Records from a data source:

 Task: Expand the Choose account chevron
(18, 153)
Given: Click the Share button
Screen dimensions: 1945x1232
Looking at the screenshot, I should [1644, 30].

**What is being asked**
Can you convert the data, from the line containing "Given: Click the Share button" through the end, into a Markdown table with columns Row and Line, one row per line and skipping blank lines?

**Written answer**
| Row | Line |
|---|---|
| 1 | Given: Click the Share button |
| 2 | Screen dimensions: 1945x1232 |
| 3 | Looking at the screenshot, I should [1644, 30]. |